> [Extract]

Covid has shaken the global economy over the past two years in ways it is hard, if not impossible, to grasp – at least while we are still in the thick of it.
Adam Tooze’s book Shutdown: how Covid shook the world’s economy has been described by the author John Lanchester in the London Review of Books (16 December 2021), “the best book about Covid from a global perspective”. And it shows how central bankers printed money to enable the economy to recover. Yes, the very existence of the internet has been a big help. But the big thing was, according to Tooze, the $14 trillion of stimulus the IMF estimates was injected into the global economy by January 2021.
While a “magic money tree” could not be found for John McDonnell’s modest proposal of free broadband for the masses in the December 2019 UK election, it could be found, after all, to save the world economy from the impact of Covid-19.
Tooze writes, in Shutdown (p. 97), that “the immediate impact of the coronavirus was to deliver a supply shock…. The pandemic was like technical progress in reverse”.
As I was reading the book recently, it brought to mind an interview I did in the fourth quarter of 2021, with Steve Miranda, executive vice president of Oracle Applications product development, about supply chain analytics.
I’ve been catching up with the thoughtful Miranda, once a quarter for a few years’ now.
The last time we did so was ahead of an Oracle event where the supplier was announcing some quarterly upgrades to its Fusion Applications Suite, with a concentration on its supply chain analytics service, ‘Oracle Fusion SCM Analytics’, to give it its formal name.
While Tooze is taking an Olympian view of the world economy, enterprise software suppliers (like Oracle, but not only they), have been seeing what’s been going on in their customer base globally.
And so, from my reporter’s notebook, here are some of Miranda’s comments, on 31 October:
I asked: Is the big picture here that the pandemic is still a governing factor with respect to supply chain disruption globally?
“It’s certainly shone a light on rapid change, and then adapting your systems to meet rapid change. Whether that is in supply chains or in the heavy recruiting of employees, or the heavy retraining of employees, it’s still around, and it has changed the dynamics of a lot of businesses, for the need for speed to react. And that’s where companies are either adopting or accelerating their adoption of our cloud applications to be able to react more nimbly today and going forward”.
(Of course, he would say that).

> [The data]

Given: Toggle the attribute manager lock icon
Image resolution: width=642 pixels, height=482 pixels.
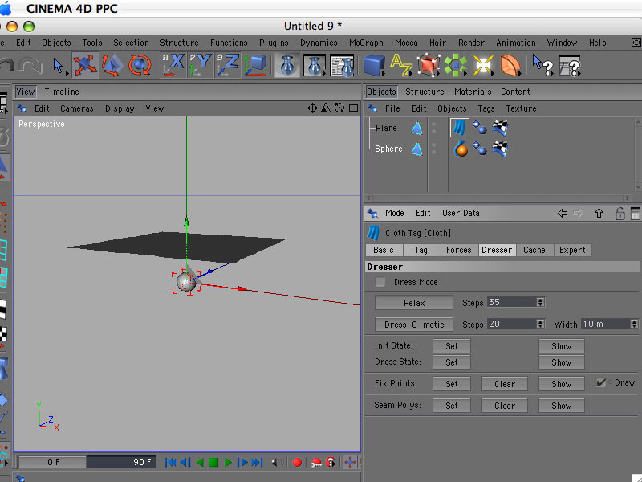Looking at the screenshot, I should 620,214.
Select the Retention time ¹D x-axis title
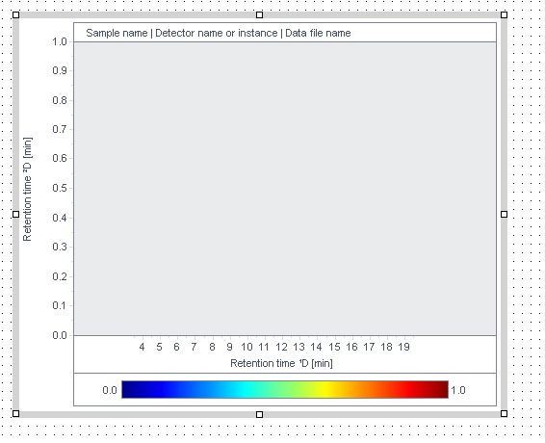This screenshot has height=443, width=545. click(281, 363)
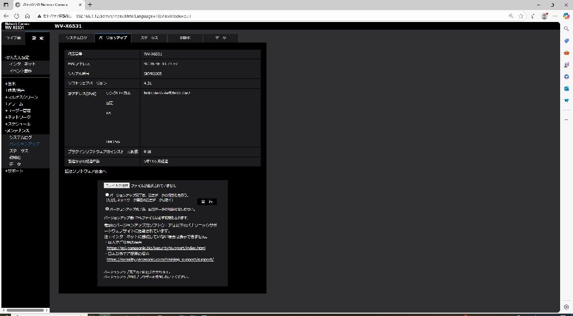Select radio to initialize settings after version upgrade
Image resolution: width=573 pixels, height=316 pixels.
107,195
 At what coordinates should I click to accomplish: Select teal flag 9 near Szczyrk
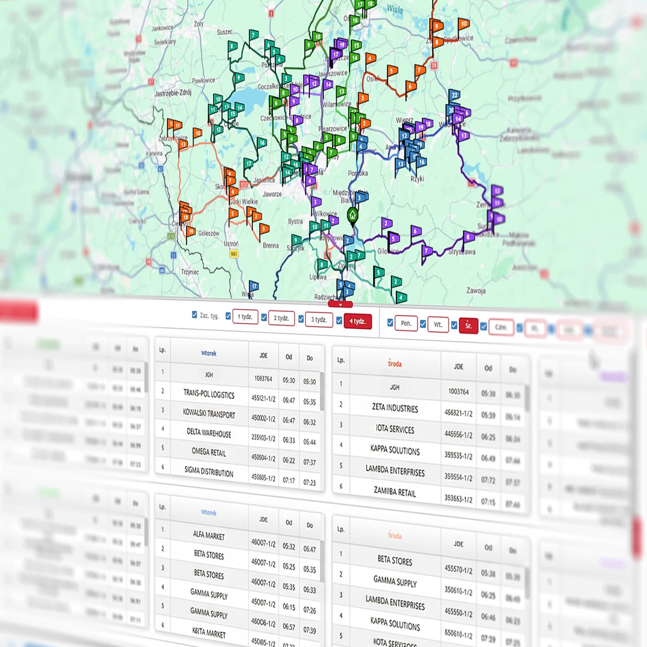point(296,240)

> [Set of tasks]
• A. What do these facts from the article on Covid and the global economy say?
(i) How much stimulus does the IMF estimate was injected into the global economy by January 2021?
(ii) What is Steve Miranda's job title?
(iii) On what date did Miranda make the comments quoted?
• B. How would you render this sentence from the article on Covid and the global economy in Spanish: "Covid has shaken the global economy over the past two years in ways it is hard, if not impossible, to grasp – at least while we are still in the thick of it."
• C. Could you extend the article on Covid and the global economy, picking up after its final sentence?
You can ignore the records.

> [Written answers]
• A.
(i) $14 trillion.
(ii) Executive vice president of Oracle Applications product development.
(iii) 31 October.

• B. La covid ha sacudido la economía mundial durante los últimos dos años de maneras que son difíciles, si no imposibles, de comprender, al menos mientras sigamos inmersos en ella.

• C.
Miranda highlighted the supply chain analytics updates Oracle was making on top of its cloud-based Fusion applications suite at that time: “providing insights, and business intelligence on top of the supply chain manufacturing transactional app”. And he drew attention to the machine learning aspect as relevant to the time of Covid, in respect of managing supply chains: “giving recommendations. So, as we detect anomalies or opportunities in the data, it’s not just static a business intelligence system that is delivering information you ask for, but along with the information, explanations and recommendations for delivery”.
Does he see a radical change with respect to how big, international companies configure their supply chains, building in more resilience? He said he did, but “not always in the supply chain. [There are] supply chain examples. And that is a certainly not only with more resiliency in terms of sourcing from more locations, but also a deeper reliance on transportation planning, and order fulfilment. But also bear in mind, even in areas like HR, where companies are using our HCM system right now to quickly configure how to survey their employees to get vaccination status.
“Also a lot of our organisations are returning to work, which also implies employee surveys for retraining. And in hospitality, for example, where they really downsized or furloughed during the pandemic – they are now growing at unprecedented rates. And so that’s putting a strain on recruiting. Forget about the ‘great resignation’ issues, they are basically right sizing and ramping back up. So, I guess, yes to what you said, but I wouldn’t limit it to the supply chain”.
For sure, the impact of the pandemic on the economy globally will be with us for many years to come, and in 2022 there will be no shortage of supply chain and labour supply disruption issues for companies and organisations to deal with.
And for journalists and IT supplier user executives to talk about.